May I ask why are you giving the dont care examples to the algorithm.
Cant you weed them out.
Is adaptive lr the same as weighted lr.. which is used when you have
unbalanced training examples?

On Wednesday, December 5, 2012, Raman Srinivasan <raman.sriniva...@gmail.com>
wrote:
> I am trying to classify a set of short text descriptions (1 - 15 words
> long) into a handful of classes.  I am following the approach in the 20
> newsgroup example using Adaptive Logistic Regression.
>
> There are a couple of twists to the problem I am solving:
> 1) Only a small set of descriptions result in useful classifications - bit
> like finding a needle in a haystack. My training data has a grab bag
> classification called "DON'T CARE" into which 90-95% of the descriptions
> end up. The remaining 5-10% are classified into roughly 10 classes.
> 2) There are certain words (features) in the description that immediately
> imply its classification unambiguously. However, they do not occur very
> frequently in the data set.
>
> When I train and test with this data set, the overall classification
> accuracy is very high (98%) except a high proportion of the incorrect
> classifications occur for the descriptions I am most interested in. I
guess
> one should expect this intuitively!
>
> What's the best way to model this scenario?

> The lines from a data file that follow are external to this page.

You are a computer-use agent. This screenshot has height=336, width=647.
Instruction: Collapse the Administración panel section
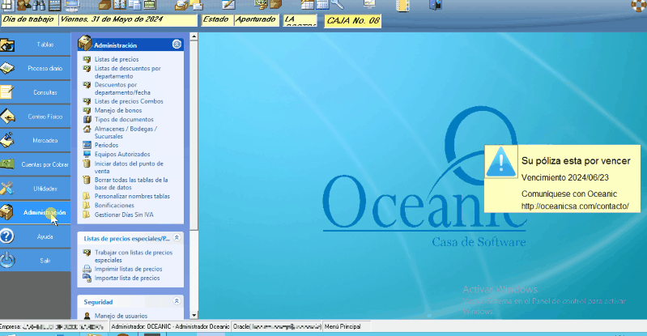[177, 45]
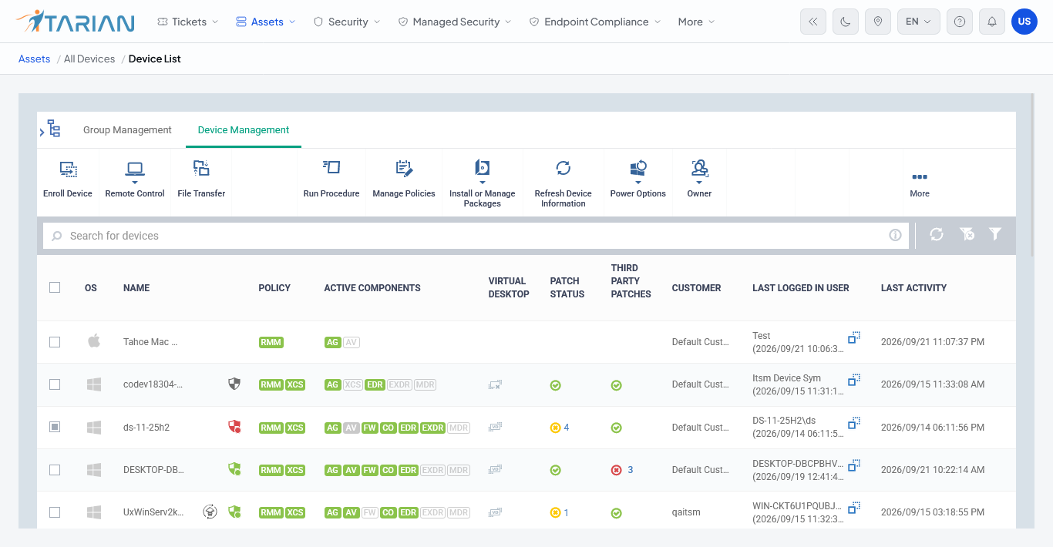Follow the Assets breadcrumb link
The image size is (1053, 547).
tap(35, 59)
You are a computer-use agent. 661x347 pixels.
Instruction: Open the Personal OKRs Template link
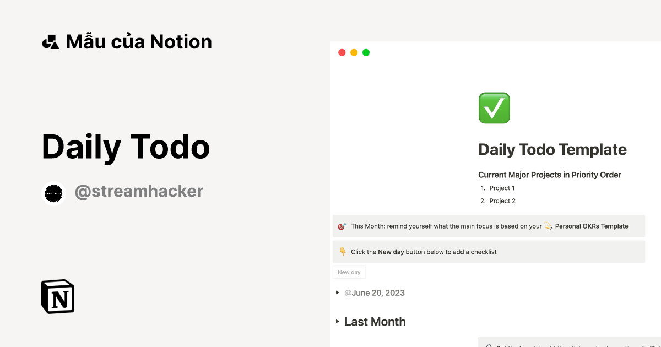click(591, 226)
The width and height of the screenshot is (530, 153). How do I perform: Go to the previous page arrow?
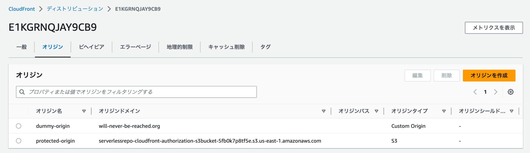pos(475,92)
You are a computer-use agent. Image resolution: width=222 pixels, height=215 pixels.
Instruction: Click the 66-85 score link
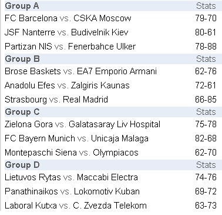pyautogui.click(x=206, y=100)
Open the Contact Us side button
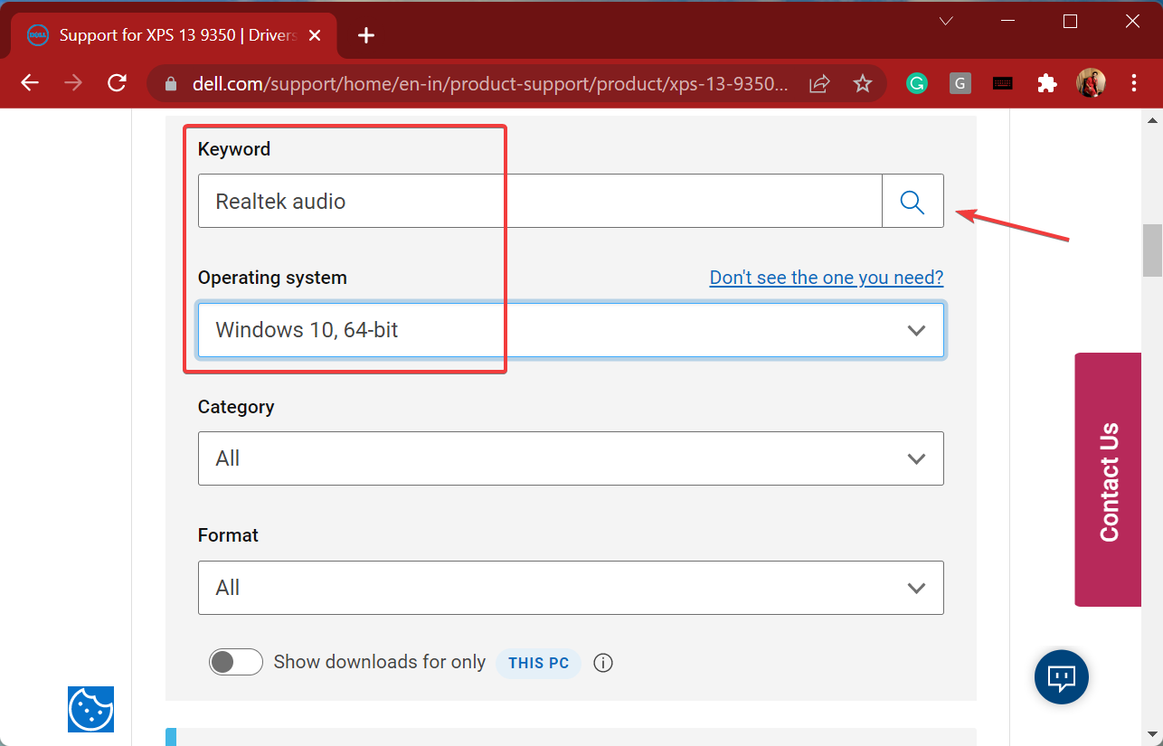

Is it better to exclude the
> "DON'T CARE" descriptions from the training set for SGD? Because when the
> proportions accurately reflect the real data set, the classification error
> rate for the interesting subset is too high!
>
> Appreciate any ideas...
>

-- 
Mohit

"When you want success as badly as you want the air, then you will get it.
There is no other secret of success."